Your task – Gather every line below that contains the string "width". Case counts.

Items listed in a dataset
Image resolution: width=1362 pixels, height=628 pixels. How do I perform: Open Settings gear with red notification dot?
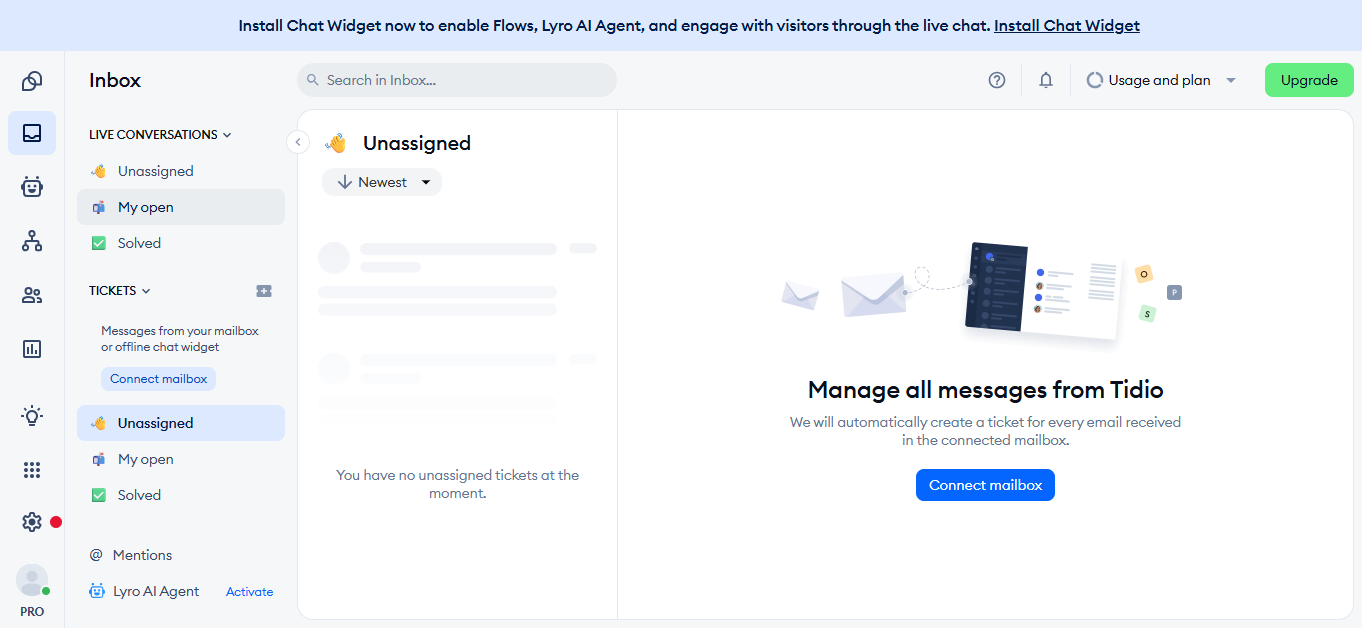(x=31, y=521)
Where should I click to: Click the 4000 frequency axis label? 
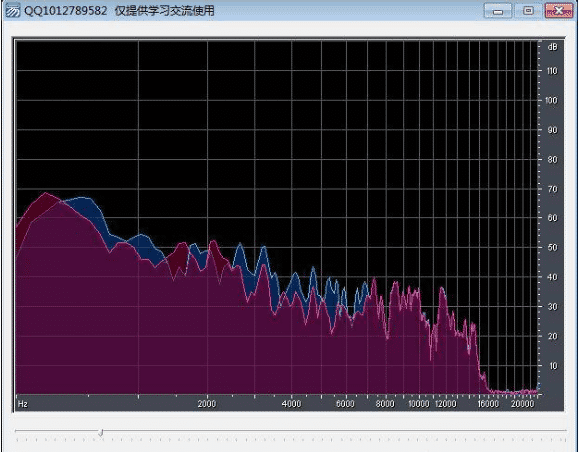coord(291,404)
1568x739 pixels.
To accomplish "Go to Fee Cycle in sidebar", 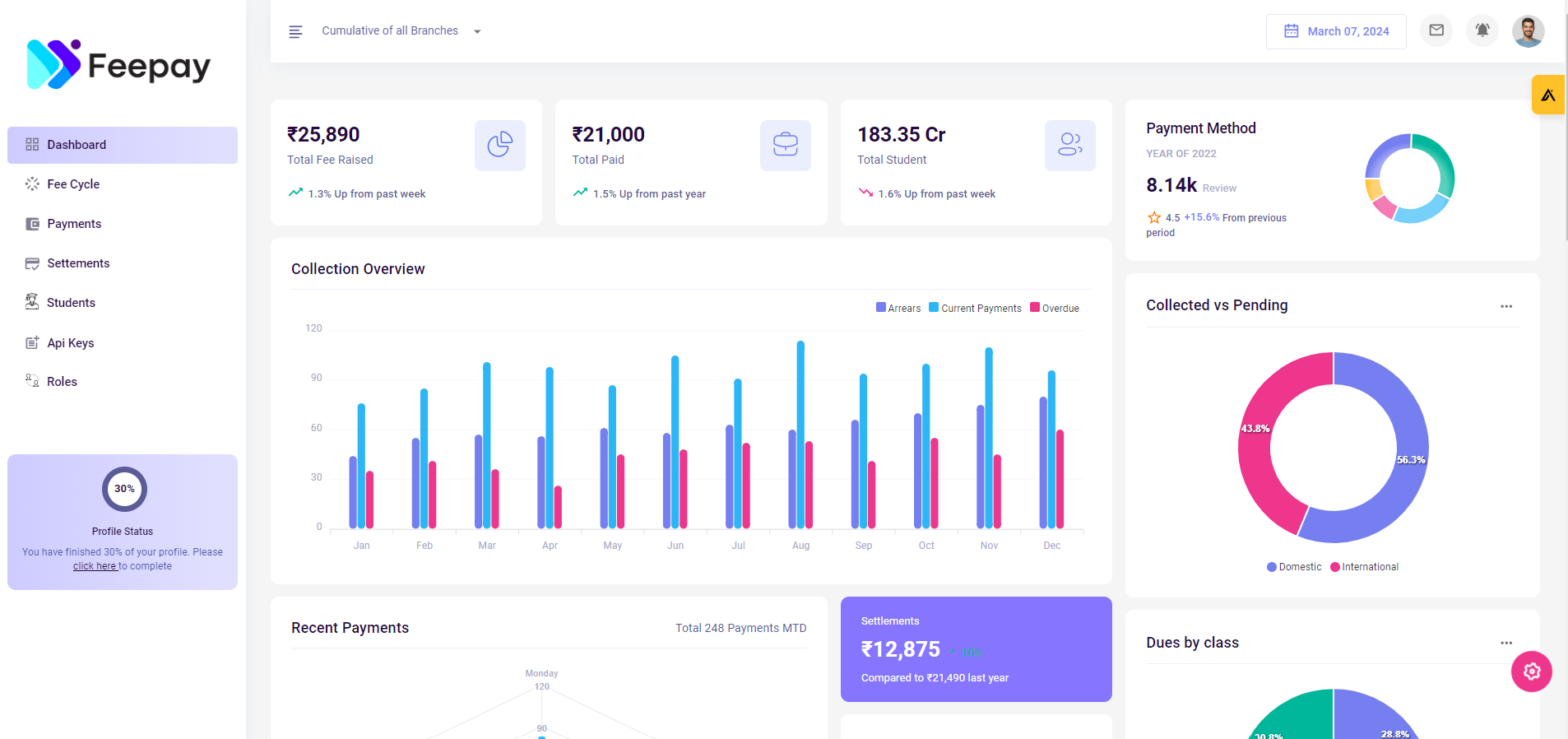I will 73,184.
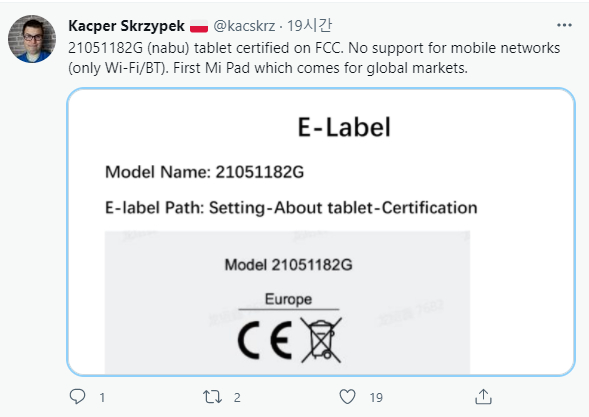Click the like count number 19
Image resolution: width=589 pixels, height=417 pixels.
coord(376,397)
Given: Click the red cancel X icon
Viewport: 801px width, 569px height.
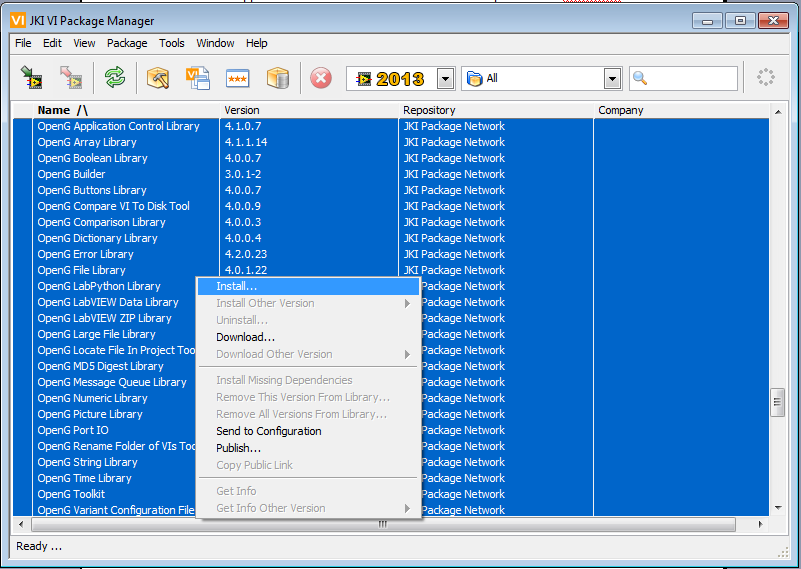Looking at the screenshot, I should [320, 78].
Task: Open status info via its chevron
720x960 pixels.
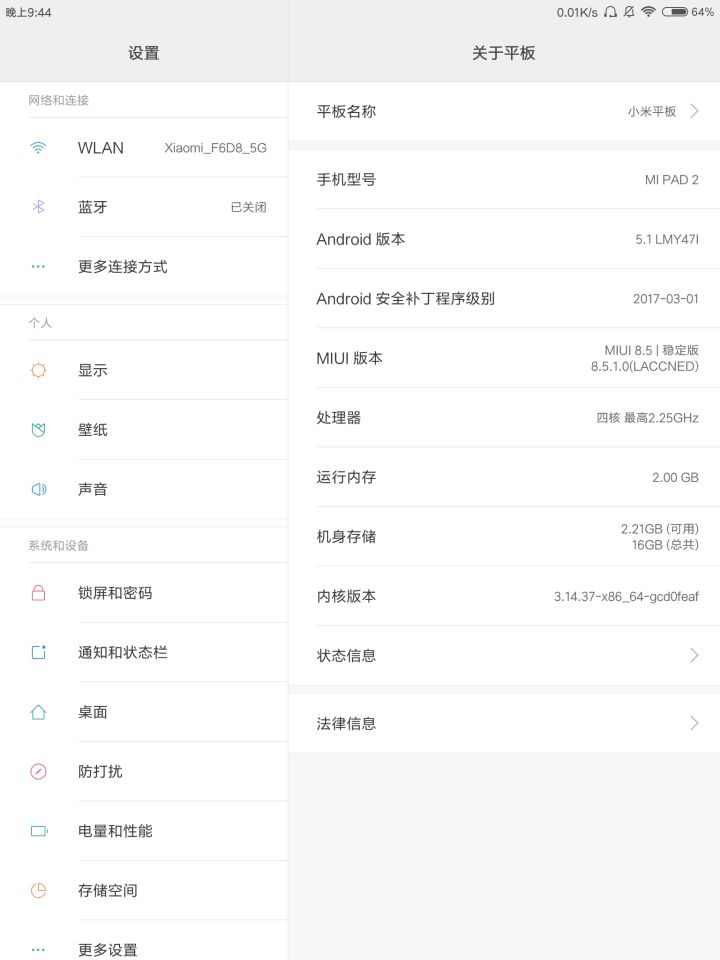Action: pyautogui.click(x=694, y=655)
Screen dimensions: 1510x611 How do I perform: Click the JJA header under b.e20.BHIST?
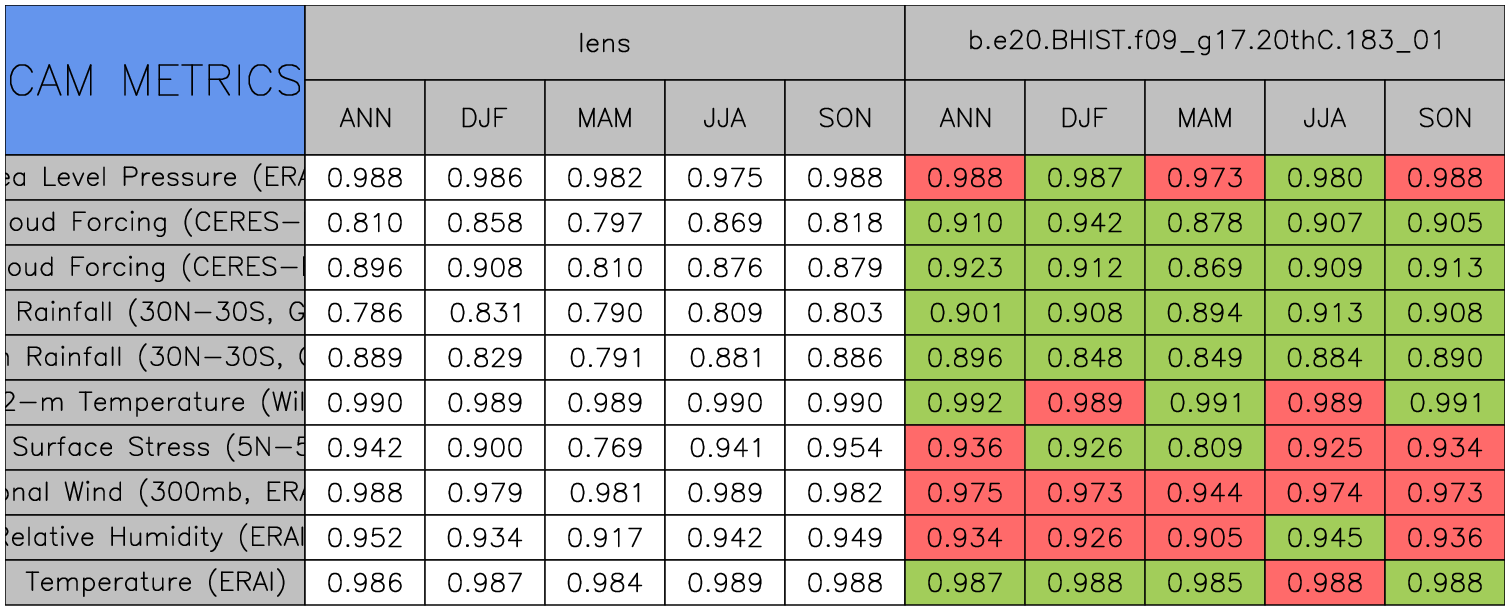pyautogui.click(x=1325, y=118)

Result of the exercise –
Image resolution: width=1362 pixels, height=628 pixels. How do I perform: Open Settings gear with red notification dot?
Image resolution: width=589 pixels, height=417 pixels.
Viewport: 801px width, 569px height.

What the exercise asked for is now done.